Community Magazine

On Age and How Others Perceive You

By Eemusings @eemusings

I’ve always been touchy about my age, and how old others think I am.

This stems back to a time when I was introduced to someone my parents knew, shortly after we moved to New Zealand, and just after we built our house (to my best recall).

“How old is she? Seven?” he asked.

I was in fact nine, and deeply insulted.

At 16 I got my first ever job. I worked in a cafe, mostly clearing tables and washing dishes. My coworkers thought I was in my early 20s.

Somewhere along the way, I’ve gone from looking young for my age to looking older. I think the glasses probably contribute. That, and my weirdly prematurely wrinkly forehead.
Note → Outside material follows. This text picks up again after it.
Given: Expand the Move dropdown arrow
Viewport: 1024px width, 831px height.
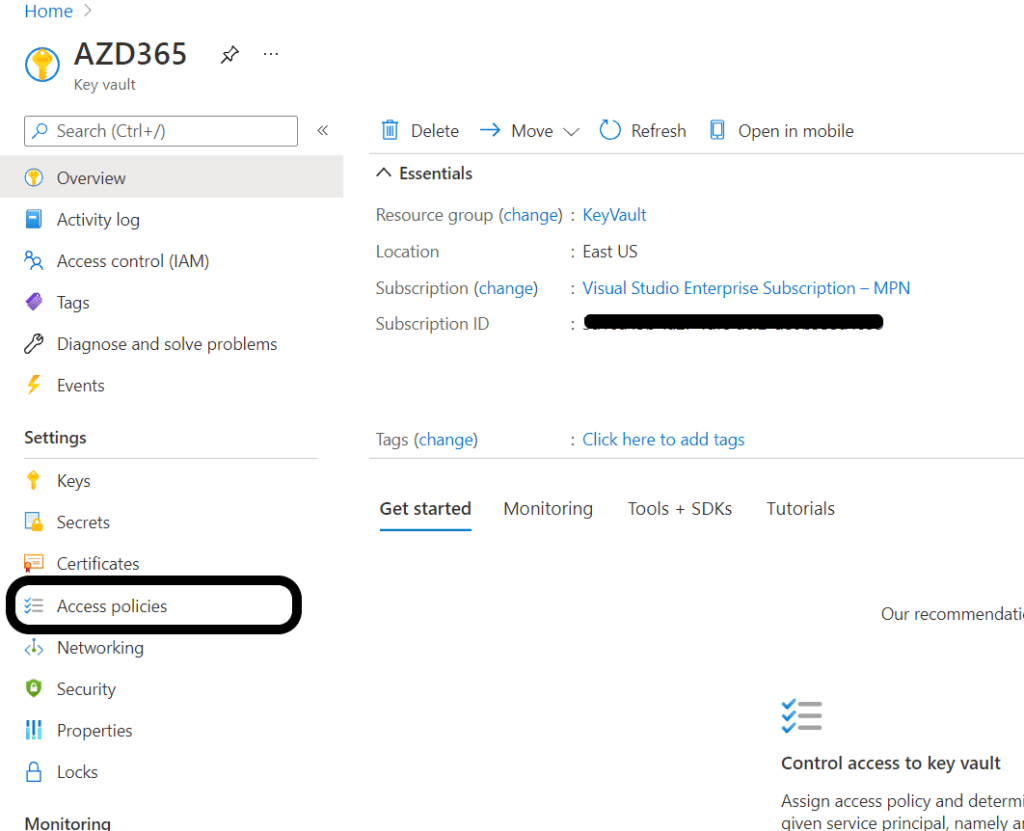Looking at the screenshot, I should pos(571,132).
It also apparently stems from the way I conduct myself. “You’re so not Gen Y!” I was told earlier this year (said in a tone that suggested being Gen Y was on par with being a Nazi or an animal abuser).

Confidence is not one of my inherent qualities. I second-guess myself at every opportunity. I doubt my skills whenever faced with something new. I secretly think most of my work is terrible and that I’m a fraud. As I told my best friend the other week when we enlisted the help of a security guard to boot the people occupying our seats at Coldplay, if it had been me plonked down there and some other people had come along suggesting we were in the wrong row, I would be instantly convinced that I was the one who’d made a mistake (even if I wasn’t) and leap up to check.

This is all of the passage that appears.